Instructions for the task:
This exercise calls for every line of the listing below that contains the word "agent".

Information provided:
▼▼▼

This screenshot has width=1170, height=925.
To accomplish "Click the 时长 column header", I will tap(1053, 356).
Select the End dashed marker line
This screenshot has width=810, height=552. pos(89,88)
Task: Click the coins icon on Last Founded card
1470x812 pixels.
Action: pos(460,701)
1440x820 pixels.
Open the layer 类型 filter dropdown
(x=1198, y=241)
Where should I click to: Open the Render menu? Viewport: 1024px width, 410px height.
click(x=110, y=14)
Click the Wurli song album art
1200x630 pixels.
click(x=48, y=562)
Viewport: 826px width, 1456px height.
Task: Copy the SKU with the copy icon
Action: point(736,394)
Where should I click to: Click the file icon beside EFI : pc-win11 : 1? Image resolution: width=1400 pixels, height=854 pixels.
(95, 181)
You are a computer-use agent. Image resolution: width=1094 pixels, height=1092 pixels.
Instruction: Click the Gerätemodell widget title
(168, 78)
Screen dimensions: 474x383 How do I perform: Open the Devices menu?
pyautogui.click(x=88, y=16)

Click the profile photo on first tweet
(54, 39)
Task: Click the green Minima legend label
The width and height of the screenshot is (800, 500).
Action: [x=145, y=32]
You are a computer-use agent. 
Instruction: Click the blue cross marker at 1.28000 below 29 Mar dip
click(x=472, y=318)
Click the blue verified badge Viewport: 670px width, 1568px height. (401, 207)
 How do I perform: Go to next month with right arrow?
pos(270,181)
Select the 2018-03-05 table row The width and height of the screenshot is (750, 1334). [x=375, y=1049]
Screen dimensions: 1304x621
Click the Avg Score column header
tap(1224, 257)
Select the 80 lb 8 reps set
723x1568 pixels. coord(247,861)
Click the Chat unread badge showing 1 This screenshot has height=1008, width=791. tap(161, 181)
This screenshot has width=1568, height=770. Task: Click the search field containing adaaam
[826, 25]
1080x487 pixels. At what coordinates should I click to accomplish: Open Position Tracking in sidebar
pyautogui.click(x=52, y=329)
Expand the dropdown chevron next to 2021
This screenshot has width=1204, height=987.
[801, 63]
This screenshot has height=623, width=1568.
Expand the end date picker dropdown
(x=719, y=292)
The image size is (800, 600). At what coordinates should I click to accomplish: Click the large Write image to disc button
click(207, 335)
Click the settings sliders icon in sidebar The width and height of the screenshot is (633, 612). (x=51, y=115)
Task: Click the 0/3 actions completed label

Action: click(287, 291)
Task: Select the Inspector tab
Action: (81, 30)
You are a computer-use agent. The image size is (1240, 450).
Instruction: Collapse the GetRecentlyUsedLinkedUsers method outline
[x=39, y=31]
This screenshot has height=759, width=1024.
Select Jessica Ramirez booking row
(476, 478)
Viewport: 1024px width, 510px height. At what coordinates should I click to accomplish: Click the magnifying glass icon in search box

▲▲▲

Answer to this exercise:
You are a computer-use agent. Image resolution: width=1094 pixels, height=1092 pixels.
You are a computer-use agent. 
You are a computer-use agent. The image size is (1240, 450).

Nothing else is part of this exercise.